12 January, 2013
Random status update
Because I want to share today with people, even though it's nothing special:
Today is fucking weird.
I realized I didn't have homework which is awesome. However, TGW has to work all the work and do all the school. I went from having 12 hours of work a day to absolutely nothing today. (This will change next week, I'm told.)
I was sick for enough days that I couldn't keep my medicine down (it makes me nauseated in the first place, so when my stomach is upset it's pointless to take it - never in my body long enough), and then forgot it for two days, so I've been almost 5 days without medicine, and then took it this morning. The result is a weird buzz-like feeling with some lightheadedness, nausea, and weird hyper feeling. I also had like no sleep last night, which didn't help.
I have an emotional hangover from playing DramaSystem last night - I got super anxious beforehand and stressed out through over half of it, but overall it was a positive experience.
I talked to TGW last night about how I had a really uncomfortable realization that I'm doing something I have always hoped would never happen: I'm being late for things because of my anxiety.
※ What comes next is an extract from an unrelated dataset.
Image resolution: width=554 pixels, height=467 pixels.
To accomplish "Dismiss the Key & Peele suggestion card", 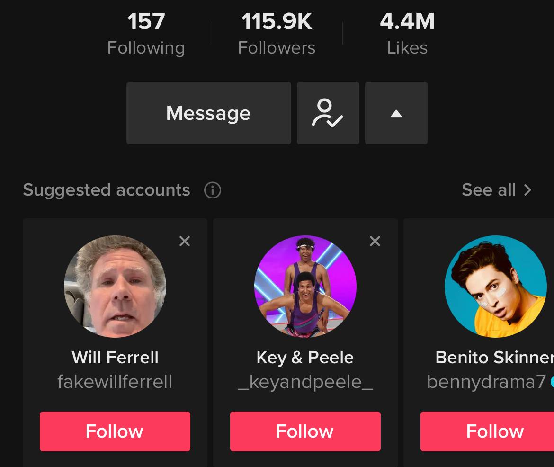I will (x=375, y=241).
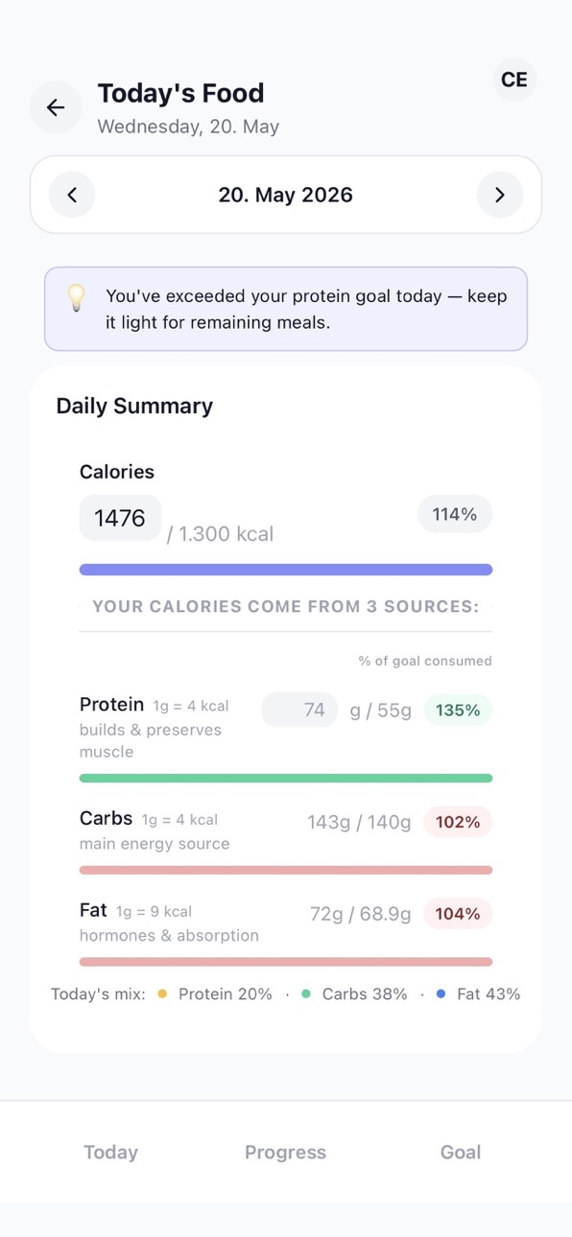Screen dimensions: 572x1237
Task: Click the 102% carbs badge
Action: click(x=458, y=822)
When I have to be somewhere, no matter where it is, I get hyper-hyper-anxious and will take way longer than necessary, meaning that I'm always at least ten minutes late, which makes me MORE anxious. This makes me feel like a massive asshole, irresponsible, and also very exhausted. It's something I've witnessed in my family with other people who have anxiety, and it's super frustrating. I don't want to do this. I don't want to be the kind of person who lets my anxiety get in the way of my life, especially not the kind of person who lets it make me a bad friend or bad gaming buddy.
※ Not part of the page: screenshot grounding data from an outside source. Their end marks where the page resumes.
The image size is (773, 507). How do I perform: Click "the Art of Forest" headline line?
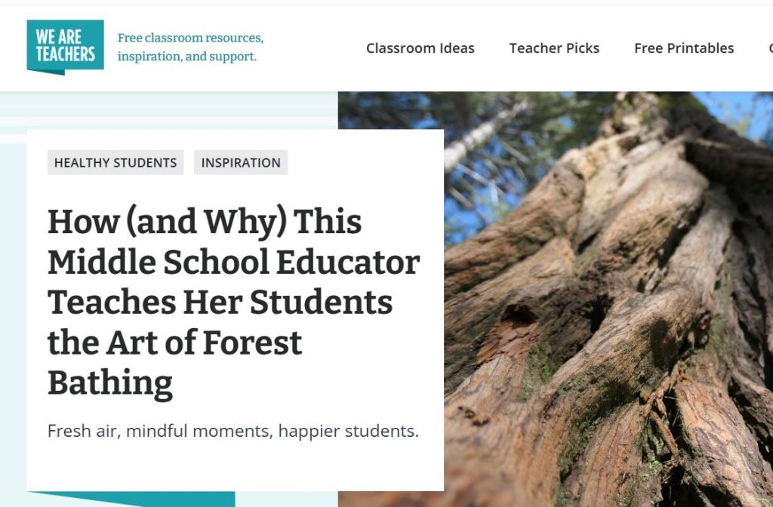coord(175,343)

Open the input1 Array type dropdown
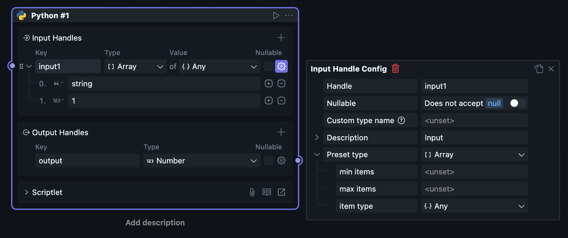point(135,66)
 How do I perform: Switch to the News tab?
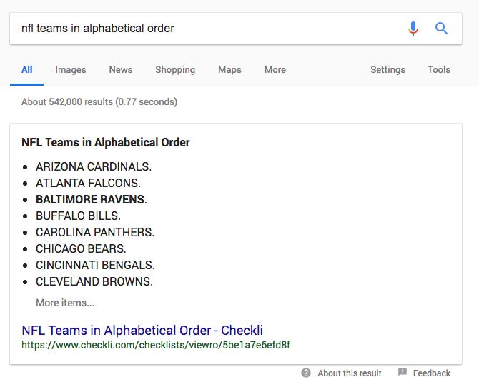click(121, 69)
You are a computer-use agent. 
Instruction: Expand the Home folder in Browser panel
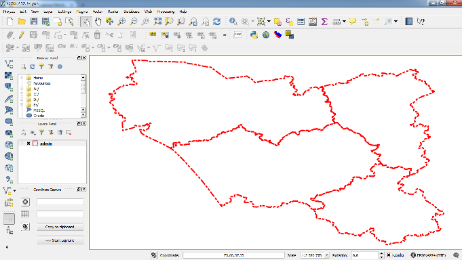[x=22, y=78]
I realized it is a big problem because it's keeping me from seeing people who I'm friends with, it's stopping me from visiting friends, keeping me from doing things I want to like going to the store, going out for drinks or to play games with people, and even keeping me from doing important things at work. It is keeping me from writing, keeping me from having sex, and I don't think it's acceptable.
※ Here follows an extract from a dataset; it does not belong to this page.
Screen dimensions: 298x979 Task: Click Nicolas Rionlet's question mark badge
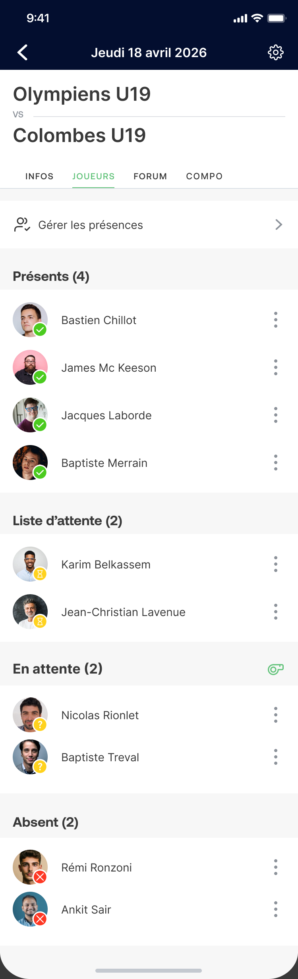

I can see the little damages it's doing to me professionally and personally. Other people might not, but I notice - and I hate it.
I'll be making a call sometime this week to schedule an appointment with a therapist, which I hate the entire idea of doing right now (because I am anxious about going to the therapist, woo), and I think it's actually bad enough that I need to consider anti-anxiety medicine. That's terrifying to me.